--- Text shown ---

Tuesday, July 27, 2010

Hooked For Life

There are many reasons why people write, and why they might quit.

My parents are dead, for instance.  I'm evidently not writing to prove anything to them.

I discovered writing out of a love of stories, and a realization one day that hey, omg, I can write them too!  holy shit!

I was 7.  It was in summer, between first & second grade, at 402 W. Triumph Street, Ebensburg, PA, at the bottom of the hills the town was built on, down by the railroad tracks. I sat on the green couch by the east window in the living room in a striped tee shirt, jeans, and black Keds. My hair was pretty well buzz cut.

I wrote a story, The Big Fish, in a Tom Brown's Notebook, in pencil, using my knees as a clipboard. The story was about an imaginary adventure I and three friends had. Along with Scott Coons, my best friend, there was Marvin Hudson, who did a hilarious spazz creature at the Lyons Pool in Cresson, where I learned to swim when the teenaged bullies threw us in and told us we'd drown if we didn't learn fast, and Craig Weaver, who tried to act grown up all the time, much to our puzzlement. Craig had walked up to me first day of first grade, when I was terrified, and had punched me in the stomach. Then he said, "Now you punch me and we'll be friends." He was as good as his word, despite the bizarre logarithms by which he operated.

--- Dataset excerpts ---

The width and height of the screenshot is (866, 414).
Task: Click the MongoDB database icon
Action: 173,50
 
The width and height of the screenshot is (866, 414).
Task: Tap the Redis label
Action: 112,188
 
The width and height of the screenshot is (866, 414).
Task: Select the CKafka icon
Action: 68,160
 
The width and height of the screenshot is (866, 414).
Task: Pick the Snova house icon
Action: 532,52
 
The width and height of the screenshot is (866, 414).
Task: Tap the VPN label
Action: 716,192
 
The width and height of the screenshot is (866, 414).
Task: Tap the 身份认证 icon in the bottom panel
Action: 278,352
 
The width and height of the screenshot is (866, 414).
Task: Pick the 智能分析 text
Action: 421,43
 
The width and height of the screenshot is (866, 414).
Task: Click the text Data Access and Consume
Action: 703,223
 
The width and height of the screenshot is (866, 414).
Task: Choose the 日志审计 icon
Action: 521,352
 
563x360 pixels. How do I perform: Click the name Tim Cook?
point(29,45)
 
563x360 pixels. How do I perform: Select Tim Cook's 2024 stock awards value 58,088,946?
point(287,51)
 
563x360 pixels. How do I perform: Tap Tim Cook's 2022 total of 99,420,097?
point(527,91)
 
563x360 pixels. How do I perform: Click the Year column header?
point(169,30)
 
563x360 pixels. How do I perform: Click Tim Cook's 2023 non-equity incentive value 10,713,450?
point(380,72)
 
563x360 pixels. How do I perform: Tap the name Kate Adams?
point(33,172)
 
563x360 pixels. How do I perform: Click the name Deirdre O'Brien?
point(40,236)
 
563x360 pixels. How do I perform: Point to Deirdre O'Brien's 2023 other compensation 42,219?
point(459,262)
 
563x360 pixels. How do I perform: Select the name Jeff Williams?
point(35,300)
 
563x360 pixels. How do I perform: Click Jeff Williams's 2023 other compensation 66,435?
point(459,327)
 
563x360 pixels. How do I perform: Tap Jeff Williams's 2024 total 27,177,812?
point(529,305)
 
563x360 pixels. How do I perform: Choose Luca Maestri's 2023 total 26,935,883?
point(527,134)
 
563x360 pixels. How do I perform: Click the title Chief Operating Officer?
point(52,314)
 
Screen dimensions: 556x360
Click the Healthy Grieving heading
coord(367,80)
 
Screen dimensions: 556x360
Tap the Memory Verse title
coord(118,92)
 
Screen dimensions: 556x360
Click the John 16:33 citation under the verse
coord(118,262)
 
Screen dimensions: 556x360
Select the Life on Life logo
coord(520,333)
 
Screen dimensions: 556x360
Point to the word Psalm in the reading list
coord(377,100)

---

### Challenges
1. According to the piece on discovering writing, why is the writer evidently not writing to prove anything to the parents? Answer in one to three sentences.
2. Summarize the piece on discovering writing in two sentences.
3. Reproduce the piece on discovering writing from "There are many" up to and including "them too!  holy shit!".

### Answers
1. The writer's parents are dead, so the writer is evidently not writing to prove anything to them.

2. The writer discovered writing at age seven through a love of stories and the realization of being able to write them too, in the summer between first and second grade at a house in Ebensburg, PA. Sitting on a green couch with the knees serving as a clipboard, the writer penciled a story called The Big Fish in a Tom Brown's Notebook about an imaginary adventure with three friends, Scott Coons, Marvin Hudson, and Craig Weaver.

3.
There are many reasons why people write, and why they might quit.

My parents are dead, for instance.  I'm evidently not writing to prove anything to them.

I discovered writing out of a love of stories, and a realization one day that hey, omg, I can write them too!  holy shit!